Failing payment when due of any amount so guaranteed or any performance so guaranteed for whatever reason, the Guarantors and the Guaranteeing Parent shall be jointly and severally obligated to pay the same immediately. This is a guarantee of payment and not a guarantee of collection.

(b) The obligations hereunder shall be unconditional, irrespective of the validity, regularity or enforceability of the Notes or the Indenture, the absence of any action to enforce the same, any waiver or consent by any Holder of the Notes with respect to any provisions hereof or thereof, the recovery of any judgment against the Issuers or any Guarantors, any action to enforce the same or any other circumstance which might otherwise constitute a legal or equitable discharge or defense of a guarantor.
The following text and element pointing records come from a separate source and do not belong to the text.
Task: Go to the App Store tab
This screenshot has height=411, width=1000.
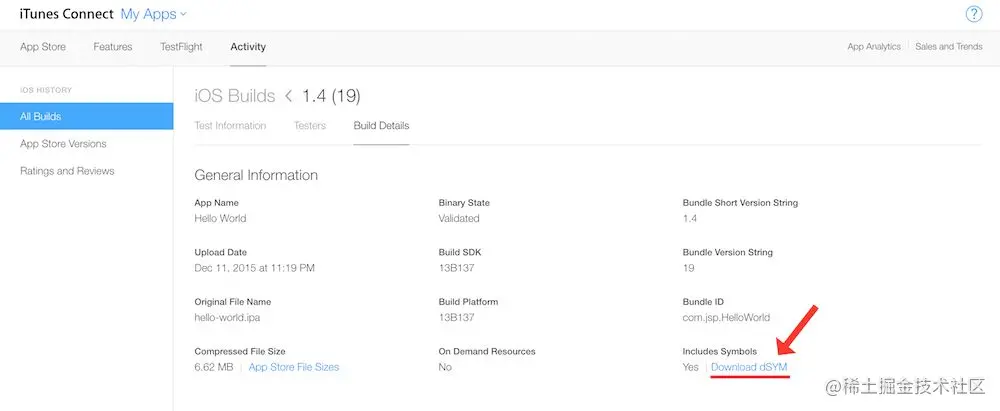Action: pyautogui.click(x=43, y=47)
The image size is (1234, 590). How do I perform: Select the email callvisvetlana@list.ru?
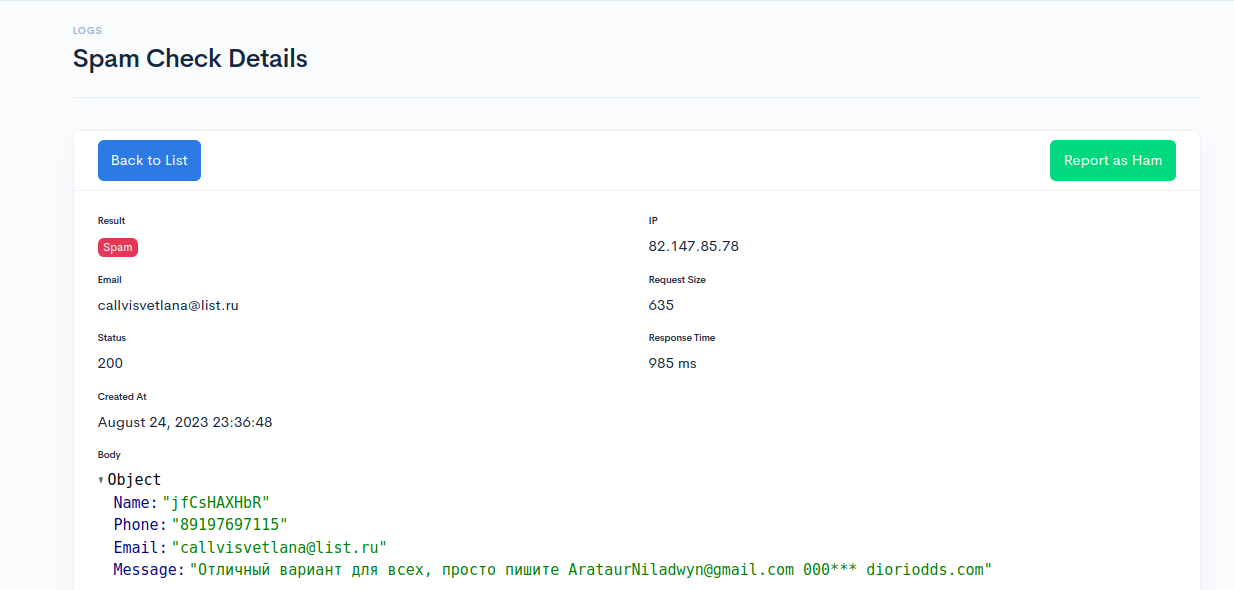(167, 305)
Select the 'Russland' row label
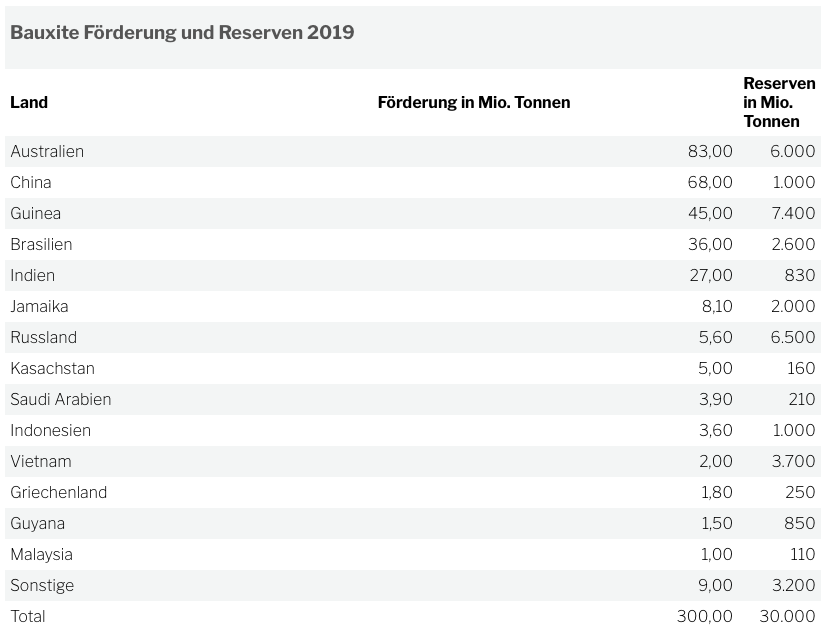The image size is (826, 635). [x=43, y=338]
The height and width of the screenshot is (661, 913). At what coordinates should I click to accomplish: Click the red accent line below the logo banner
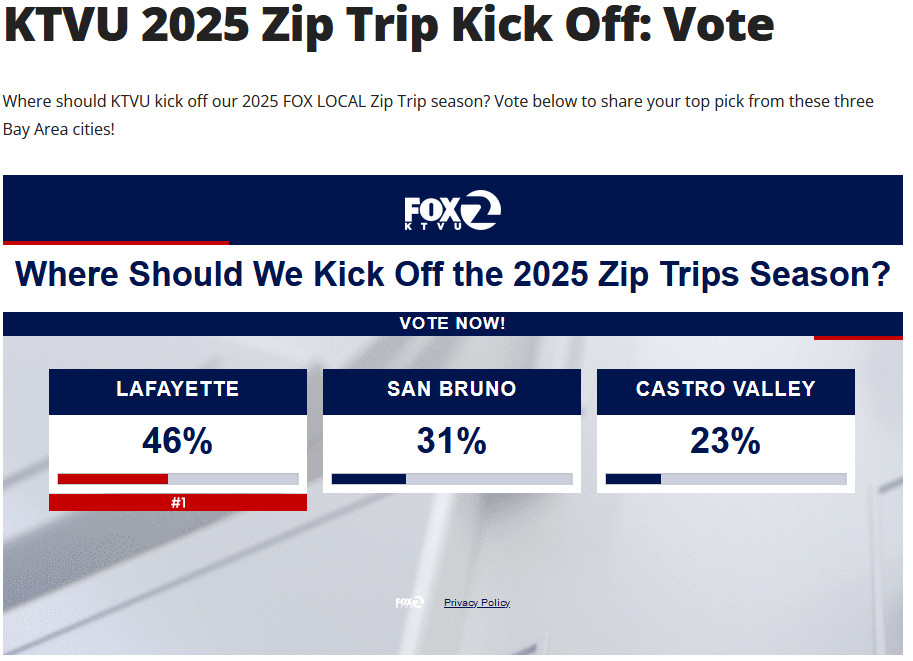(116, 242)
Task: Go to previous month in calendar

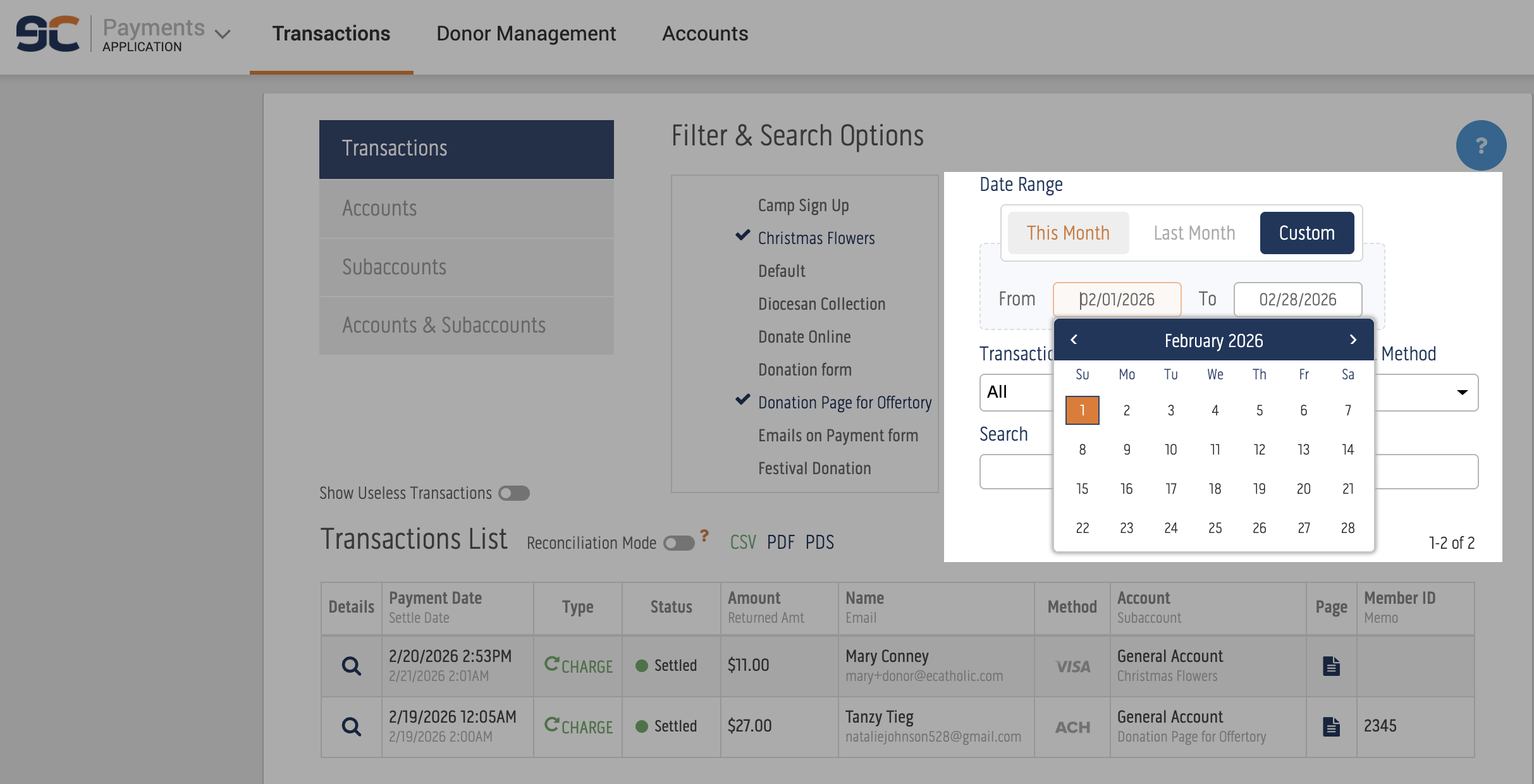Action: [1074, 340]

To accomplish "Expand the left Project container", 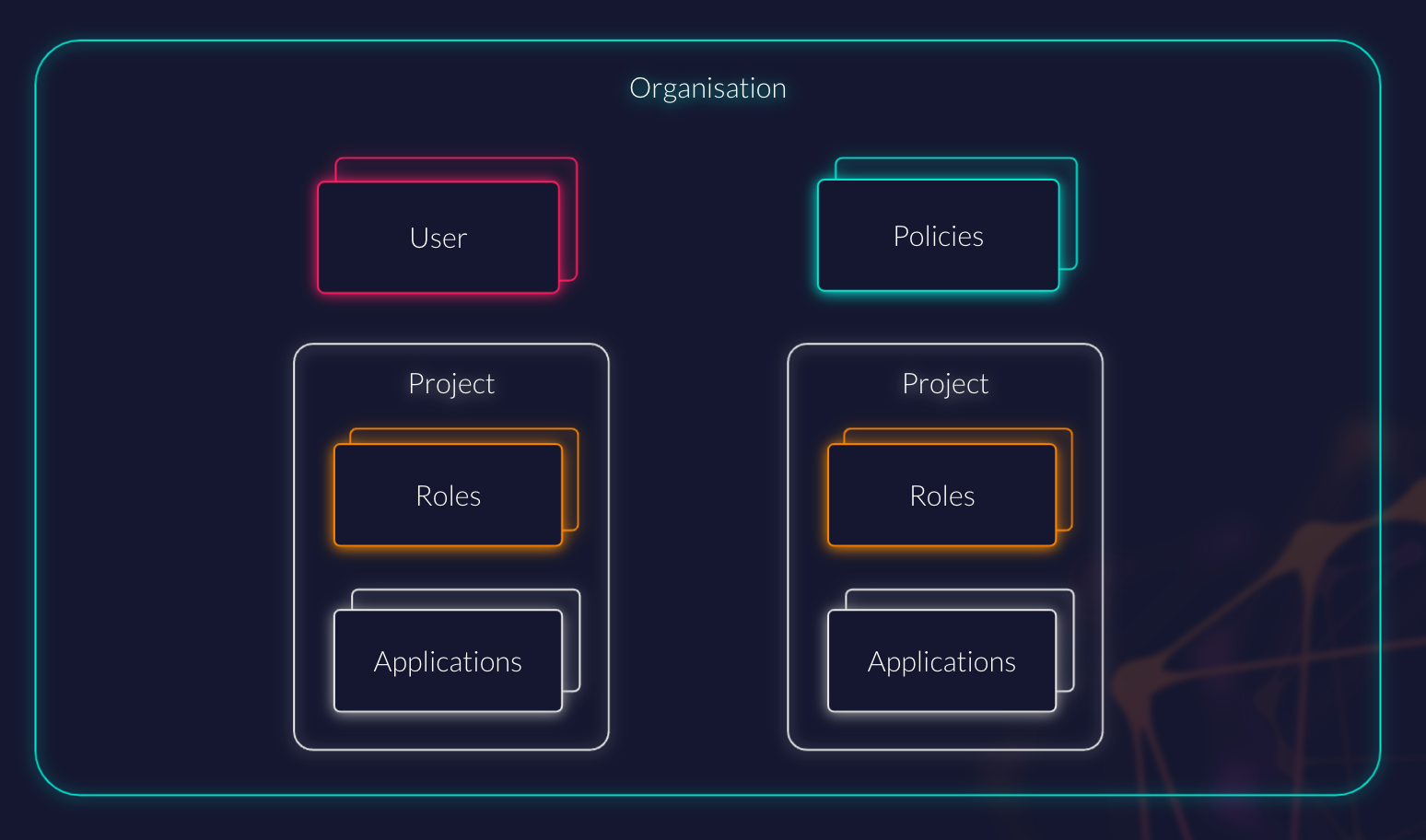I will click(x=451, y=383).
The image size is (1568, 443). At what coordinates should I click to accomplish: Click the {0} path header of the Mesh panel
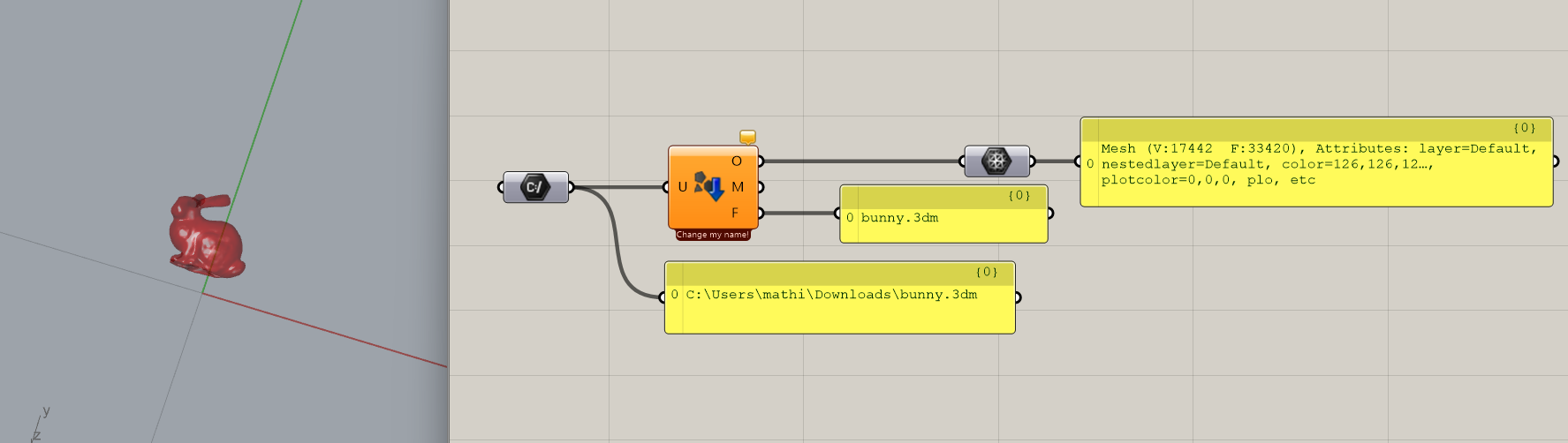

(c) The Guaranteeing Parent hereby waives: diligence, presentment, demand of payment, filing of claims with a court in the event of insolvency or bankruptcy of the Issuers, any right to require a proceeding first against the Issuers, protest, notice and all demands whatsoever.

(d) This Note Guarantee shall not be discharged except by full payment or complete performance of the obligations contained in the Notes, the Indenture and this Supplemental Indenture, and the Guaranteeing Parent accepts all obligations of a Guarantor under the Indenture, including Article X of the Indenture (which is deemed incorporated in this Supplemental Indenture and applicable to this Note Guarantee). The Guaranteeing Parent acknowledges that by executing this Supplemental Indenture, it will become a Guarantor under the Indenture and subject to all the terms and conditions applicable to Guarantors contained therein.

(e) If any Holder or the Trustee is required by any court or otherwise to return to the Issuers, the Guarantors (including the Guaranteeing Parent), or any custodian, trustee, liquidator or other similar official acting in relation to either the Issuers or the Guarantors, any amount paid either to the Trustee or such Holder, this Note Guarantee, to the extent theretofore discharged, shall be reinstated in full force and effect.

(f) The Guaranteeing Parent shall not be entitled to any right of subrogation in relation to the Holders in respect of any obligations guaranteed hereby until payment in full of all obligations guaranteed hereby.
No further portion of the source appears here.